Comment Of The Day: “Welcome February Ethics Warm-Up, 2/1/22: Yes, Whoopi Is Officially An Idiot” (Item #4)

Misbegotten or badly-worded opinions were popping up all over last week, and none received more analysis than actress/comic (and imaginary Jew) turned TV pundit Whoopi Goldberg’s statement that the Holocaust wasn’t “about race,” and was just white folks being cruel to other white folks. It was a careless, historically ignorant thing to say, but Goldberg doubled down on it, resulting in her being suspended from “The View” by ABC. It’s arguable that more metaphorical ink has been spilled over Whoopi’s gaffe than it deserves, including here, on Ethics Alarms, but also elsewhere, including efforts to make Goldberg’s comments seem more perceptive or significant than they were, as with this much-quoted Andrew Sullivan piece.

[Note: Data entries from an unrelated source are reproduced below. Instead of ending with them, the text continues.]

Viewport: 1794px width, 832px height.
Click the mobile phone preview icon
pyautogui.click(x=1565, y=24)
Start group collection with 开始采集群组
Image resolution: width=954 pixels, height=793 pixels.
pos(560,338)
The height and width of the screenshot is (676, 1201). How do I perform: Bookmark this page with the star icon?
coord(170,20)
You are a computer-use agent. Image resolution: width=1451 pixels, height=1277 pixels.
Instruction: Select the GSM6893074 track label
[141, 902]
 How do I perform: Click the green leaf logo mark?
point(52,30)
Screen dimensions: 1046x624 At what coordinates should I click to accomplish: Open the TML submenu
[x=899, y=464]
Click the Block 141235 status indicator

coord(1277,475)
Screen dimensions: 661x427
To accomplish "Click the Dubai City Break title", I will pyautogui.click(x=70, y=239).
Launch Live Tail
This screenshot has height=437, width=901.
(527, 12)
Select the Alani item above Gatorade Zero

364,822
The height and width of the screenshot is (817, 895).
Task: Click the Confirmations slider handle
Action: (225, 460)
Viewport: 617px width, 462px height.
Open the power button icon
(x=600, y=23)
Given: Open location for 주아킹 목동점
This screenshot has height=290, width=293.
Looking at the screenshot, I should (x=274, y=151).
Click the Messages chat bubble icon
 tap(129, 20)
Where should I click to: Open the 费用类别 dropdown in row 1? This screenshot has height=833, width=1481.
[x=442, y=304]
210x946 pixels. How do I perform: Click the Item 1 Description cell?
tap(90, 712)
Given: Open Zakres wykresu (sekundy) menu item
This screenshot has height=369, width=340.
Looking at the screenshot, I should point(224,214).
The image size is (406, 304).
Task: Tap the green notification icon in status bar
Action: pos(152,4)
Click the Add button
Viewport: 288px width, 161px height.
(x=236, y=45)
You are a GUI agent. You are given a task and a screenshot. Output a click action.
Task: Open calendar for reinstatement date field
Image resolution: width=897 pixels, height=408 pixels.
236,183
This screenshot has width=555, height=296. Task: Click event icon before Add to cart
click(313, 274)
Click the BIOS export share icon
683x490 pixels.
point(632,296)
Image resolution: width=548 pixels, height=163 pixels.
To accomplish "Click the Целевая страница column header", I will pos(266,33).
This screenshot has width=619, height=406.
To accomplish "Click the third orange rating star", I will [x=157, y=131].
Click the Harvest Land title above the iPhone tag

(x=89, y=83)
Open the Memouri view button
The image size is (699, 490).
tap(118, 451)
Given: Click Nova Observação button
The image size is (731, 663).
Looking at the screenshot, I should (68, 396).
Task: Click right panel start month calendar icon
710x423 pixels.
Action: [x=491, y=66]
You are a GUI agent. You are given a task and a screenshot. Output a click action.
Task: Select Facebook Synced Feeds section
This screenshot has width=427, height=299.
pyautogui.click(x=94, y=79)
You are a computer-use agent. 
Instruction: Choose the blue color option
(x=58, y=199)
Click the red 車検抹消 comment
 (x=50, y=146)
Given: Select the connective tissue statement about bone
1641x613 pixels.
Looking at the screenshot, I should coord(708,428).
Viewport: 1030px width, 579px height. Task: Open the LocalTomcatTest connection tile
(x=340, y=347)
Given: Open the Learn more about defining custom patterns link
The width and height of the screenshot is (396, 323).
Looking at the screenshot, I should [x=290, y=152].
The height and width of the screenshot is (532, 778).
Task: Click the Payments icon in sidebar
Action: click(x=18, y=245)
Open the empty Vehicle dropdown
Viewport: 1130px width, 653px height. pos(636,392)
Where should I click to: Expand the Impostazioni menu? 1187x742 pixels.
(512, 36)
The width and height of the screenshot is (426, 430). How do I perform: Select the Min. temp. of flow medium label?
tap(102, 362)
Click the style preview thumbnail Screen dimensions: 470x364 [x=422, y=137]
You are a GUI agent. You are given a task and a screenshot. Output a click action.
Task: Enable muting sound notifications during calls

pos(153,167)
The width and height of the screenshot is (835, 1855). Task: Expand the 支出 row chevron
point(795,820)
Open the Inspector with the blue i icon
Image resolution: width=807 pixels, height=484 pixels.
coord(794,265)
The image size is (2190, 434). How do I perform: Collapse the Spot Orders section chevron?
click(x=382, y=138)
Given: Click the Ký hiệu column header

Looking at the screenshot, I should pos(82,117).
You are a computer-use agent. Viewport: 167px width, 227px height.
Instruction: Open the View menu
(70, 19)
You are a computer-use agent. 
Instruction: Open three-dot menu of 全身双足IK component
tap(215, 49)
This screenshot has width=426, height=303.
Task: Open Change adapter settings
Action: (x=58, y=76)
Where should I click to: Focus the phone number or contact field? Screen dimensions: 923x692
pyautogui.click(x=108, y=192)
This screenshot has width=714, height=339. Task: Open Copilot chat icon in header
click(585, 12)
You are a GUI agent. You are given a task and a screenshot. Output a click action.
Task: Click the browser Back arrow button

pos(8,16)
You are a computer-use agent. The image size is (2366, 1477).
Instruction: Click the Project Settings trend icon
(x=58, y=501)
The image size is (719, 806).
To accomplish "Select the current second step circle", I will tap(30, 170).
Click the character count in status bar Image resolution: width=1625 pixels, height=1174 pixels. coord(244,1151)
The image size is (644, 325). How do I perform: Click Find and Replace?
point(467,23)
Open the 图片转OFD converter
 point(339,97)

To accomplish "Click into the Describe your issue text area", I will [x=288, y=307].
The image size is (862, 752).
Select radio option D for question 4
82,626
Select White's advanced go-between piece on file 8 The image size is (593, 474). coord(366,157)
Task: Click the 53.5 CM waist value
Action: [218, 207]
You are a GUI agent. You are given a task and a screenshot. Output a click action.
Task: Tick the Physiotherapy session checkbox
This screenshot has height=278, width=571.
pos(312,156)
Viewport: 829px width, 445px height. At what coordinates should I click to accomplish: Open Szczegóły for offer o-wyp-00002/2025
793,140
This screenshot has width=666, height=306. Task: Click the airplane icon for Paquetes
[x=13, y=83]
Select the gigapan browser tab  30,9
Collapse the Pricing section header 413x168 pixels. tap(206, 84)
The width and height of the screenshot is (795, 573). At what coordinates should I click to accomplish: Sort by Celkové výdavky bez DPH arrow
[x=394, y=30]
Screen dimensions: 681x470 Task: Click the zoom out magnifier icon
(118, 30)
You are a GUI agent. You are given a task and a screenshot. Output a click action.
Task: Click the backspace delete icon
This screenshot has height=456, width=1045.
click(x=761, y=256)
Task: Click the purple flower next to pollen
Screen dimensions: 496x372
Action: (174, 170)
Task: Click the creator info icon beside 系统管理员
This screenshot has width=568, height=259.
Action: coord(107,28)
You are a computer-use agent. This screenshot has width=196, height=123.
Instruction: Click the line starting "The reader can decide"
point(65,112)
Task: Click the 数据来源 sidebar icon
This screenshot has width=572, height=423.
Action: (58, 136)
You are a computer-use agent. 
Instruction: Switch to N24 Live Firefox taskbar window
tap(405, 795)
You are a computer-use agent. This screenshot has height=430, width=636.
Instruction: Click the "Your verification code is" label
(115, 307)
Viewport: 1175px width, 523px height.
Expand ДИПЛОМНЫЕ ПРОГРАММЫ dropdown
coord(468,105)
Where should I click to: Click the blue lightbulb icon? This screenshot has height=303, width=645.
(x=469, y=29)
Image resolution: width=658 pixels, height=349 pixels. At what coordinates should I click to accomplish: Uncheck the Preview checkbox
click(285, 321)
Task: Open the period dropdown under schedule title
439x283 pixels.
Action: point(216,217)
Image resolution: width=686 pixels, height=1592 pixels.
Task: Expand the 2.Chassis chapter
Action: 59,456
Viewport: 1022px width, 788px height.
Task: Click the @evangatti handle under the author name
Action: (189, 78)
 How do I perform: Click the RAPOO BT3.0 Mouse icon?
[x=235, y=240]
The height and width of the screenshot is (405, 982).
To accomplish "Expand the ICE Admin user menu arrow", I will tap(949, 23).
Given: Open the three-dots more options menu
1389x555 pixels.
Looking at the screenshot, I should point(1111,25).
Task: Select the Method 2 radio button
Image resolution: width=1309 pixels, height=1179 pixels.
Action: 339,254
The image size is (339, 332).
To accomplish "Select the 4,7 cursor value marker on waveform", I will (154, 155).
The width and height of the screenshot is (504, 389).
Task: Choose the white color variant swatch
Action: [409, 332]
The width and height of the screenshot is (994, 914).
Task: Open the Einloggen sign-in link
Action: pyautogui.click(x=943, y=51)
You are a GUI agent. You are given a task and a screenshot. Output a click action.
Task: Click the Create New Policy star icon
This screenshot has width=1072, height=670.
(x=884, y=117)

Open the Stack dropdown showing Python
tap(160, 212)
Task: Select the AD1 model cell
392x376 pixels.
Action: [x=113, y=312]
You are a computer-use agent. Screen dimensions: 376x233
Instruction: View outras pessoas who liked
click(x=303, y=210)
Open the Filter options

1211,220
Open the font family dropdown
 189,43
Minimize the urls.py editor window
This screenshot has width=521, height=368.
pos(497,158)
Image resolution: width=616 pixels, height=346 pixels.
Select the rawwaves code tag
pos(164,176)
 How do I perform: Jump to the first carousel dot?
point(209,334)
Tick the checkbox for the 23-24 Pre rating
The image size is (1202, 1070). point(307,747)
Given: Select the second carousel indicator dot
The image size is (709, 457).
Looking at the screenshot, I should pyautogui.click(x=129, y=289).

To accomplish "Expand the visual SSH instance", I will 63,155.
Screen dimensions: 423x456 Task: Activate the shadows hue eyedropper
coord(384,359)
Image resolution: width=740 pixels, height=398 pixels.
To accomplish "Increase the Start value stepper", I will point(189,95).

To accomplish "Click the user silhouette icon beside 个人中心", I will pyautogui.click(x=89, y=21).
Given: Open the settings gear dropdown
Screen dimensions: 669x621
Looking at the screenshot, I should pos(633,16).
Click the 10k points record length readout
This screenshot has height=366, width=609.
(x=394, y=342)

Some other notable commentary on Whoopi are here, here and this essay by Charles Cooke, pointing out that it was wrong and hypocritical for ABC to punish her (I agree completely).

Below is Extradimensional Cephalopod’s Comment of the Day on the post, “Welcome February Ethics Warm-Up, 2/1/22: Yes, Whoopi Is Officially An Idiot” (Item #4).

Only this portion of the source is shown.